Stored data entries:
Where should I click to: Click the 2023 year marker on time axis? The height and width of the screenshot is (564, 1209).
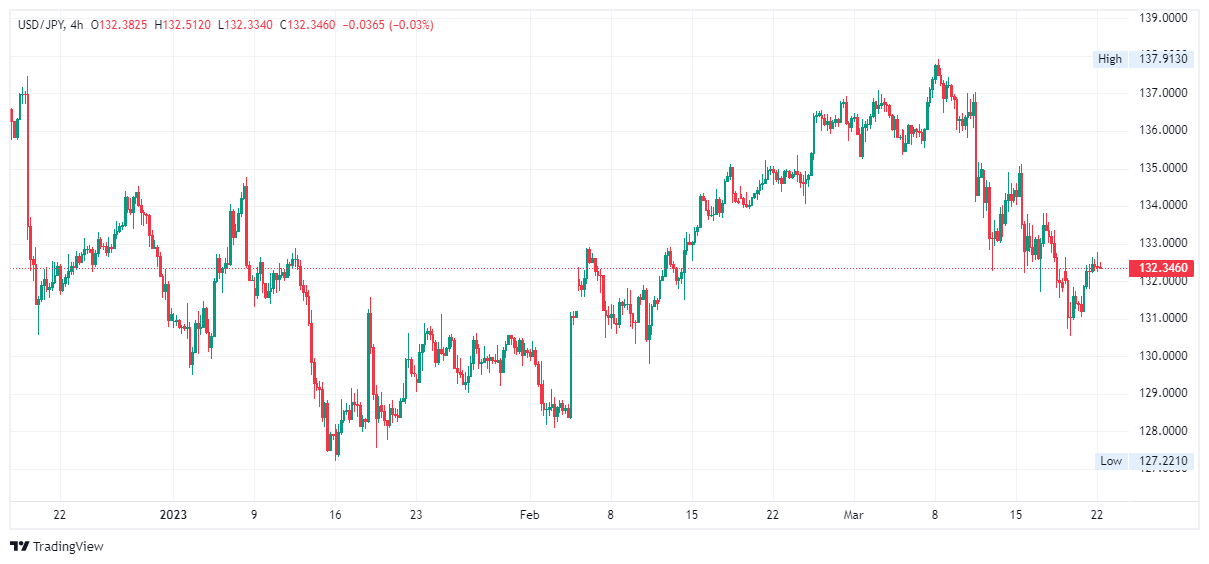click(174, 515)
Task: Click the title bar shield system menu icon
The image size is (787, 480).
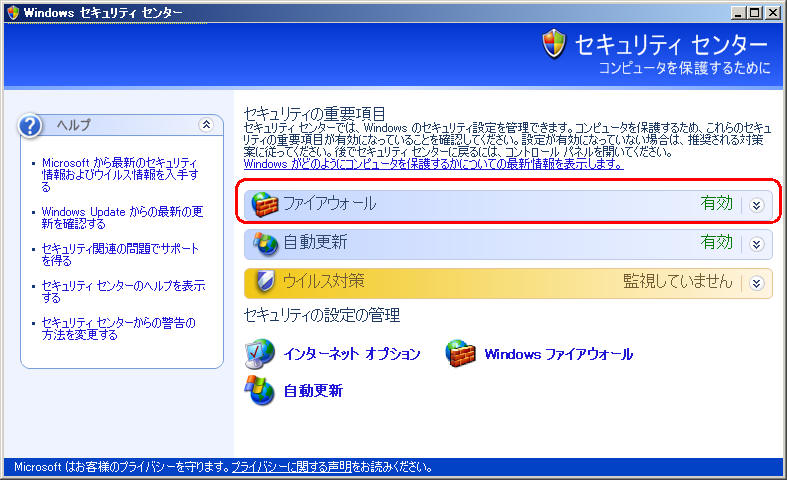Action: (x=12, y=11)
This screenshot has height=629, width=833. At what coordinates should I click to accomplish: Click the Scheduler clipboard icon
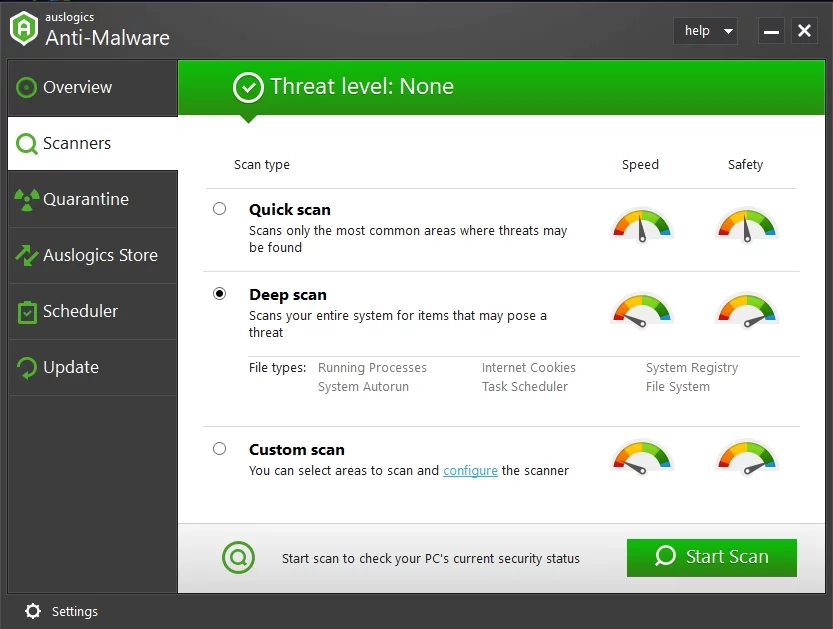click(x=27, y=312)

> [What the task asks]:
Copy the entries above faithfully and omit every image.

> [Written response]:
Where should I click to: Click the 2023 year marker on time axis? The height and width of the screenshot is (564, 1209).
click(174, 515)
Task: Click the title bar shield system menu icon
The image size is (787, 480).
Action: (x=12, y=11)
This screenshot has height=629, width=833. At what coordinates should I click to accomplish: Click the Scheduler clipboard icon
click(x=27, y=312)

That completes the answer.